Goldman, Morgan Stanley at Odds Over Loonie's Outlook Before BOC

(Bloomberg) -- Two of Wall Street’s biggest banks predict dramatically different paths for Canada’s currency over the coming months.

Strategists at Goldman Sachs Group Inc. are telling clients the loonie will strengthen to C$1.18 against the dollar over the next year as Canadian inflation firms and the greenback’s rally fades. Just two weeks ago in its mid-year outlook, Morgan Stanley took the other side of the trade, saying that a reliance on foreign funding to finance the nation’s current account deficit and a dovish central bank should see the pair return to C$1.34 in a year.

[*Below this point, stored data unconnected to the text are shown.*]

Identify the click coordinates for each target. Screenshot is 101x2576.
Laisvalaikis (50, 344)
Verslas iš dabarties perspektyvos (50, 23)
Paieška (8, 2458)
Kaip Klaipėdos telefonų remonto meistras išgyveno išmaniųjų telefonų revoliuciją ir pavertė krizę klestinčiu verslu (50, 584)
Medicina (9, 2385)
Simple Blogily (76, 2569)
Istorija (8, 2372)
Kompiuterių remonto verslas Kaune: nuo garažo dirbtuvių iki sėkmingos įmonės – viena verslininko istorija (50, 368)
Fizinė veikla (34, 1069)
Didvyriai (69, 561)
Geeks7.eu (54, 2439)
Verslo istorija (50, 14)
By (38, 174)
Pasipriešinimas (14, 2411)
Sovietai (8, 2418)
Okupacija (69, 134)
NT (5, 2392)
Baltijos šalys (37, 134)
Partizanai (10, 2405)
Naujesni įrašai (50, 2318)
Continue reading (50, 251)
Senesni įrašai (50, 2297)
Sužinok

Goldman, Morgan Stanley at Odds Over Loonie's Outlook Before BOC

The standoff comes as Bank of Canada policy makers meet seeking to balance concerns over household indebtedness and the future of the North American Free Trade Agreement with signs of a strengthening economy. Markets don’t expect officials to raise rates at Wednesday’s announcement. But traders are looking for indications that Governor Stephen Poloz is ready to resume tightening in the coming months, and are trying to gauge whether he’s inclined to match the Federal Reserve’s trajectory on rates.

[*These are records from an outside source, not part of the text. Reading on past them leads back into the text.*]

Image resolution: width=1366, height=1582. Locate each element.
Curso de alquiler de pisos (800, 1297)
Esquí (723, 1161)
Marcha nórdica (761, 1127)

“Fading growth headwinds, limited spare capacity and on-target inflation, a sharp improvement in Canada’s terms of trade, and the currency is undervalued and investors are generally positioned short” -- all suggest the Canadian dollar will outperform, Goldman’s Zach Pandl and Karen Reichgott wrote in a May 25 note.

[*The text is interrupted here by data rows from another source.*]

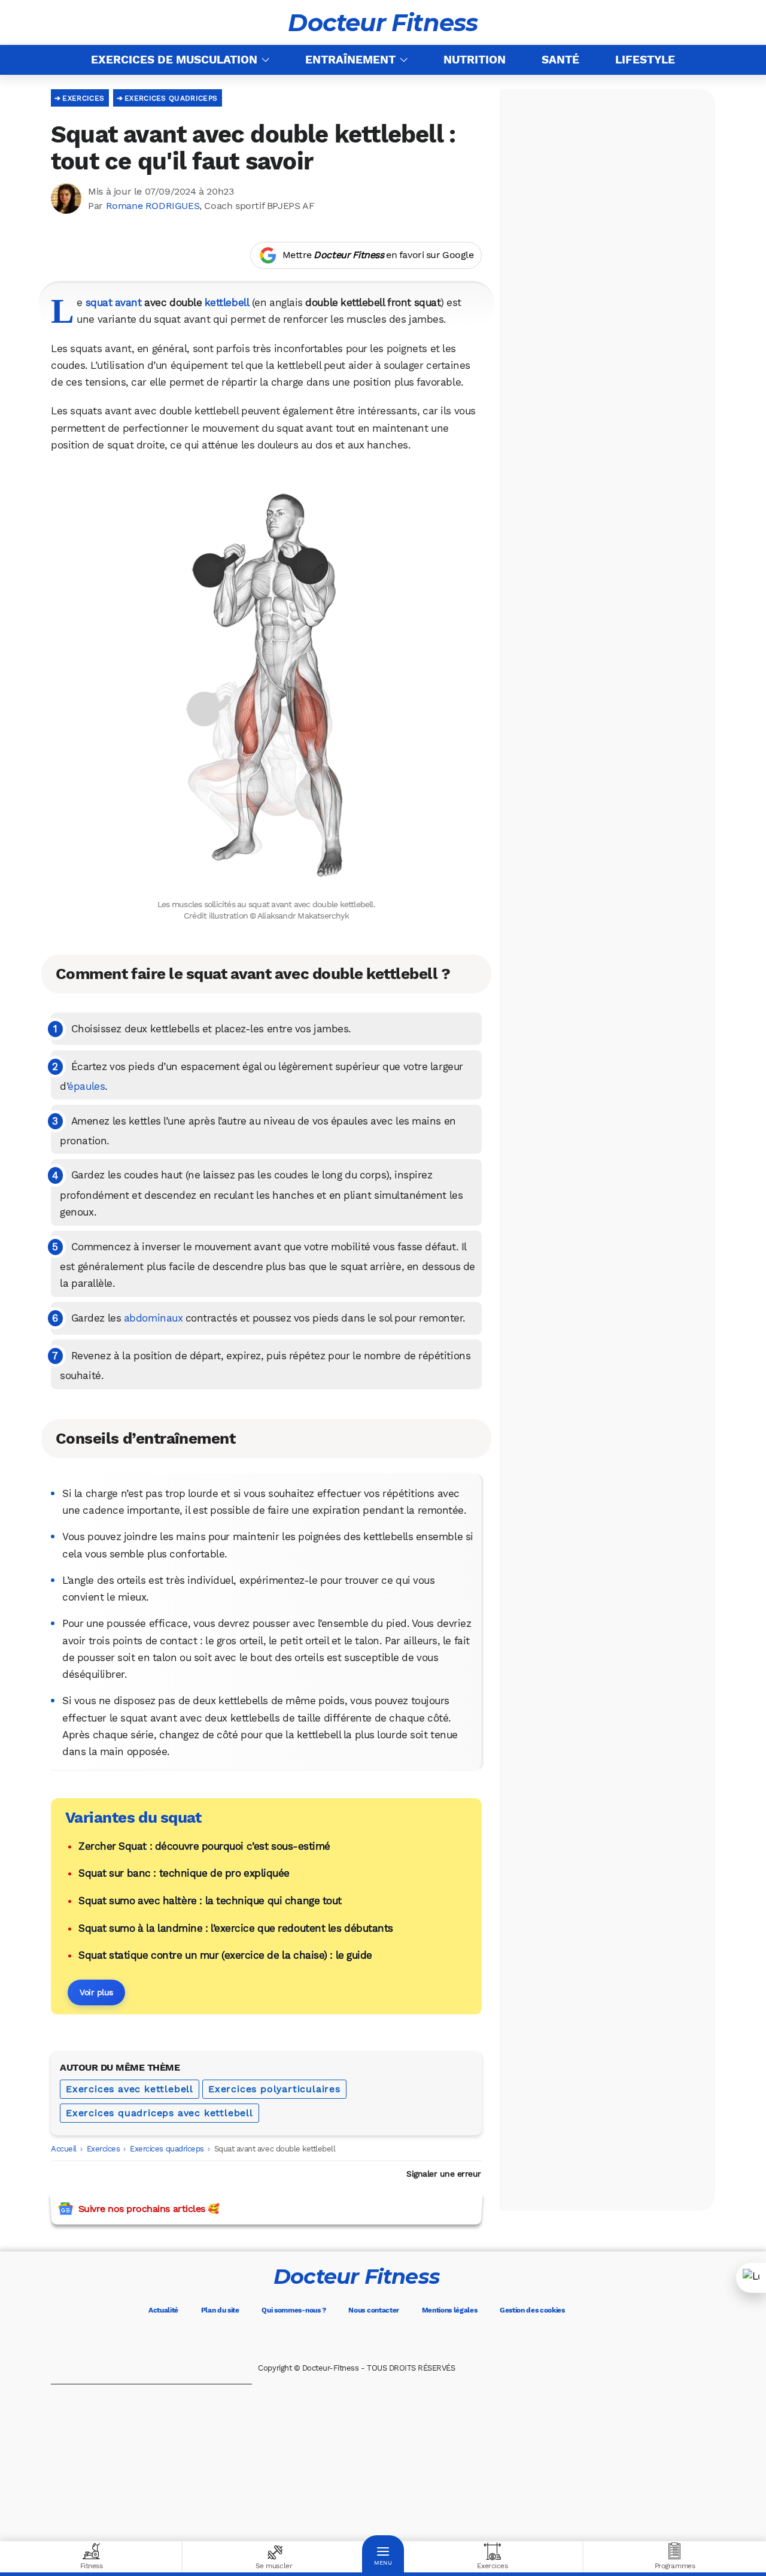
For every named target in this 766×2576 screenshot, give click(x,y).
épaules (86, 1086)
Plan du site (220, 2310)
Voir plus (96, 1992)
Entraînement (350, 59)
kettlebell (227, 302)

The loonie traded at C$1.3010 per dollar as of about 9:15 a.m. in Toronto. It was the worst-performing Group-of-10 currency in the first quarter. Yet it’s benefited from surging crude prices in recent months to hold firm against the greenback even as its G-10 peers have slumped.

Dueling Views

Goldman expects that stronger-than-forecast first quarter growth and rising inflationary pressures will spur the BOC to resume hiking, after policy makers tapped the brakes following three rate increases in five meetings through January. The next hike will come at the bank’s July meeting, Goldman predicts. Traders are pricing in about a 55 percent chance of a hike by then, according to overnight index swap pricing.

Morgan Stanley, meanwhile, expects Poloz to keep policy dovish and allow Canada’s economy to “run hot” to boost growth and inflation. The nation’s sensitivity to declining global liquidity and risk sentiment because of dependence on portfolio inflows to fund its current account deficit will also undermine the loonie, strategists led by Hans Redeker wrote in the firm’s global FX mid-year outlook this month.

“The BOC is hoping to boost nominal incomes faster than debt-service costs, enabling households to eat away at their debt burdens without the painful process of consumer retrenchment,” the strategists wrote. “These policies also have a negative impact for the currency, though.”